We are cooking my father’s birthday dinner, and my mother has called to say that he has given up red meat. David buys a free-range chicken, and it is nearly ready when Molly asks us what we are eating.

‘Hooray!’ she says, with more excitement than the menu really warrants.

‘I didn’t know you liked chicken that much.’

‘I don’t. But it means that Brian can come for dinner.’

‘It’s Grandpa’s birthday.’

‘Yes. But chicken. You promised.’

I had forgotten my promise. When I made it, it seemed like the best and easiest deal I could possibly strike; now it is preposterous, unreasonable, a deal with God made by an atheist at a time of crisis, forgotten when the crisis has passed.

‘Brian can’t come tonight.’

‘He has to. That’s why he’s not living with us, because he was allowed to come whenever we’re having chicken.’

‘Grandpa won’t like Brian.’

‘Why did you promise, if you were going to break it straightaway?’

Because I didn’t mean it.

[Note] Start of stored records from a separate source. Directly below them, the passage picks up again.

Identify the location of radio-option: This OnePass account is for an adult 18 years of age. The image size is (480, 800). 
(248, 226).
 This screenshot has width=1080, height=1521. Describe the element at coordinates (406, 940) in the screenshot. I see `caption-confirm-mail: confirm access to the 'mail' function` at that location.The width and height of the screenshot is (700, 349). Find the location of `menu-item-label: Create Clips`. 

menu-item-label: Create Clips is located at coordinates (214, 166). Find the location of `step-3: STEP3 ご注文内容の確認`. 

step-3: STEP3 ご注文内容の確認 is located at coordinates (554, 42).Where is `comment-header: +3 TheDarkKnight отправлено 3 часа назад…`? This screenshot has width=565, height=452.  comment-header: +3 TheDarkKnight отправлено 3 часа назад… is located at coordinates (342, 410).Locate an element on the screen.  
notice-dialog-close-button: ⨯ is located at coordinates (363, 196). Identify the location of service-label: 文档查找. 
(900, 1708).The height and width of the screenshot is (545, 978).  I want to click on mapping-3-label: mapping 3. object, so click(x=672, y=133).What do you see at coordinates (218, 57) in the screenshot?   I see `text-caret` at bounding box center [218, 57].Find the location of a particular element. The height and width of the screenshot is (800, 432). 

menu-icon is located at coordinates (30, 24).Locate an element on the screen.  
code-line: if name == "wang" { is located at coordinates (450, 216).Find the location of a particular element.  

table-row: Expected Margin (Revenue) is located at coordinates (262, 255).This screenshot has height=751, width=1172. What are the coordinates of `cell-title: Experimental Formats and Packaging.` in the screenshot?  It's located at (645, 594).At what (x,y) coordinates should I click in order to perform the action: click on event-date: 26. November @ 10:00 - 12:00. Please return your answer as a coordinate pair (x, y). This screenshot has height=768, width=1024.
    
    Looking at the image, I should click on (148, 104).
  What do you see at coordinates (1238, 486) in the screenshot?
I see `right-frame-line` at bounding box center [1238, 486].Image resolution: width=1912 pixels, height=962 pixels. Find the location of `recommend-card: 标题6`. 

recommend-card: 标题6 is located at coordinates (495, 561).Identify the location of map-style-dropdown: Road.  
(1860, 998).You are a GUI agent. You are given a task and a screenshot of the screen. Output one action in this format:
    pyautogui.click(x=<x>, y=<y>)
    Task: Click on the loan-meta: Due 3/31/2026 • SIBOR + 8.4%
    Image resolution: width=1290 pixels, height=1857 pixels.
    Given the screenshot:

Because I did it to get myself out of a hole. Because we have done enough for Brian, even though we have done almost nothing, and even though he is a sad and pathetic man who will devour any crumb of comfort that is thrown at him, like a duck in winter.

‘I didn’t mean birthdays.’

‘Did you tell him that birthdays didn’t count?’

‘Molly’s right,’ says David. ‘We can’t just go around making promises to people like Brian and then breaking them when it is inconvenient.’

‘Brian is not coming to my father’s birthday dinner,’ I say. Of course he isn’t. It’s obvious, surely? It’s common sense.

‘You’re a liar, then,’ Molly says.

‘Fine.’

‘You don’t even care you’re a liar.’

‘No.’

‘OK. Well, I’ll be a liar, too, whenever I feel like it.’

I suddenly realize that David’s part in the chicken debacle might not be entirely innocent.

‘You bought that chicken deliberately,’ I say to him.

‘Deliberately? Well, it wasn’t an unconscious purchase, if that’s what you mean.’

‘You know that’s not what I mean.’

‘OK. I wasn’t entirely unaware of your promise to Brian and Molly when I put it in the trolley.’

‘So you were trying to catch me out?’

‘It didn’t occur to me that you would need catching out. It didn’t occur to me that your offer was anything but genuine.’

‘Liar.’

‘So what you’re saying is I should have realized that you didn’t really mean it? Even though you said you meant it with all your heart?’

‘Is this really what it’s all come down to, David? Playing games with chicken dinners?’

‘It rather looks like it. I don’t know what else is left. I couldn’t get you to do anything else. I’d rather hoped we’d drawn the last line in the sand.’